Need help graphing an absolute value function

Question

The function I have is $$|x-1|+|y+2|\leq2$$

So I tried graphing it the same way I would $|x|+|y|\leq1$

I know that $|x-1|$ is $x-1$ when $x>0$ and $-x+1$ when $x<0$

Similarly, I know that $|y+2|$ is $y+2$ when $y>0$ and $-y-2$ when $y<0$

So, I have four cases:

I. $x>0,y>0$ (Quadrant I)

II. $x<0,y>0$ (Quadrant II)

III. $x<0,y<0$ (Quadrant III)

IV. $x>0,y<0$ (Quadrant IV)

So for Quadrant I, we need to solve $x-1+y+2\leq2$ and get $y\leq-x+1$

Quadrant II, we solve $-x+1+y+2\leq2$ and get $y\leq x-1$

Quadrant III, we solve $-x+1-y-2\leq2$ and get $y\geq -x-3$

Quadrant IV, we solve $x-1-y-2\leq2$ and get $y\geq x-5$

When I graph these lines in their respective quadrants, I do not get the correct answer.
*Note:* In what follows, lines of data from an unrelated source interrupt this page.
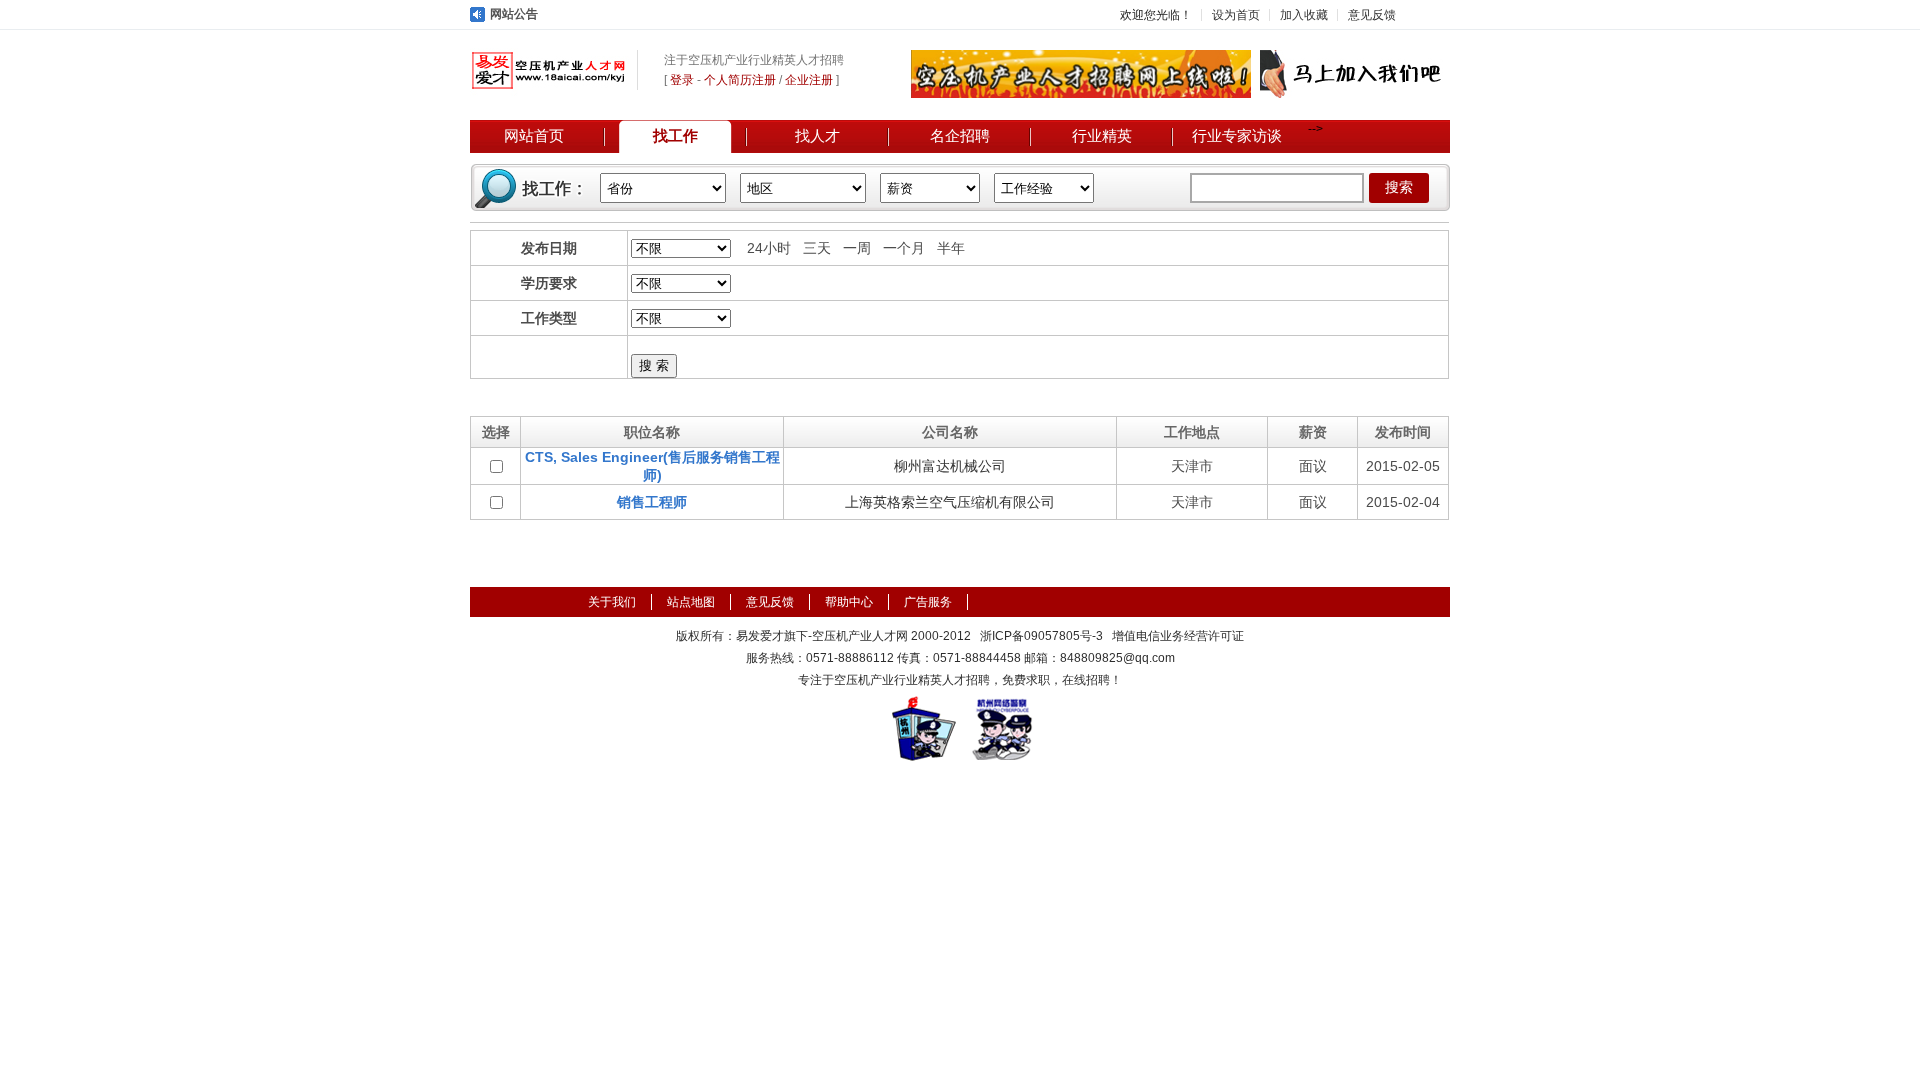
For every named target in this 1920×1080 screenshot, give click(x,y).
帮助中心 (849, 602)
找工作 (675, 136)
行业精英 (1102, 136)
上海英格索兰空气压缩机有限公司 (950, 502)
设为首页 (1236, 15)
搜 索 (654, 365)
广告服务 (928, 602)
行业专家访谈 (1237, 136)
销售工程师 (652, 502)
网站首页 (534, 136)
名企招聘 (960, 136)
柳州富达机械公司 (950, 466)
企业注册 (809, 80)
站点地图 (691, 602)
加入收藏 (1304, 15)
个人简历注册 (740, 80)
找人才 (817, 136)
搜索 (1399, 187)
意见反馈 (1372, 15)
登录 (682, 80)
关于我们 (612, 602)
Can someone please tell me where I went wrong in my method?

Answer 1

You know that $|x|\geq 0\iff x\geq0$

Replace $x$ with $x-1$ and you get $|x-1|\geq 0\iff x-1\geq0$ which is equivalent to

$|x-1|\geq 0\iff x\geq1$

So you will need to make $4$ cases-

$x\leq1, y\geq2$

$x\leq1, y\leq2$

$x\geq1, y\leq2$

$x\geq1, y\geq2$

If you know simple graph transformation methods then from simple equation , you can reach this equation

$|x|+|y|\leq2$

Replace $x$ with $x-1$ and shift whole graph $1$ units right

Now you got graph of $|x-1|+|y|\leq2$

Now replace $y$ with $y+2$ and shift graph $2$ units down and you will get graph of $|x-1|+|y+2|\leq 2$

Answer 2

Hint: Let $L_1, L_2$ be two non parallel lines lines, then $$a|L_1|+b|L_2|=c$$ represents a parallelogram with diagonals as $L_1=0=L_2$. If $L_1,L_2$ are perpendicular then it is asquare or rhombus, otherwise rectangle/parallelogram. With sises as $$aL_1+bL_2=c, -aL_!+bL_2=c, aL_1-bL_2=c,-aL_1+bL_2=c.$$ If adjacent sides are perpendicular then it is square or rectangle. So in this case we have a square centered at $(1,-2)$.

Answer 3

$|x-1|=x-1$ when $x \geqq 1$ and not 0. Same is for $y$. You may check this by putting $x=\frac{1}{2}$. You get $-0.5$ from your analysis but it should have been $+0.5$.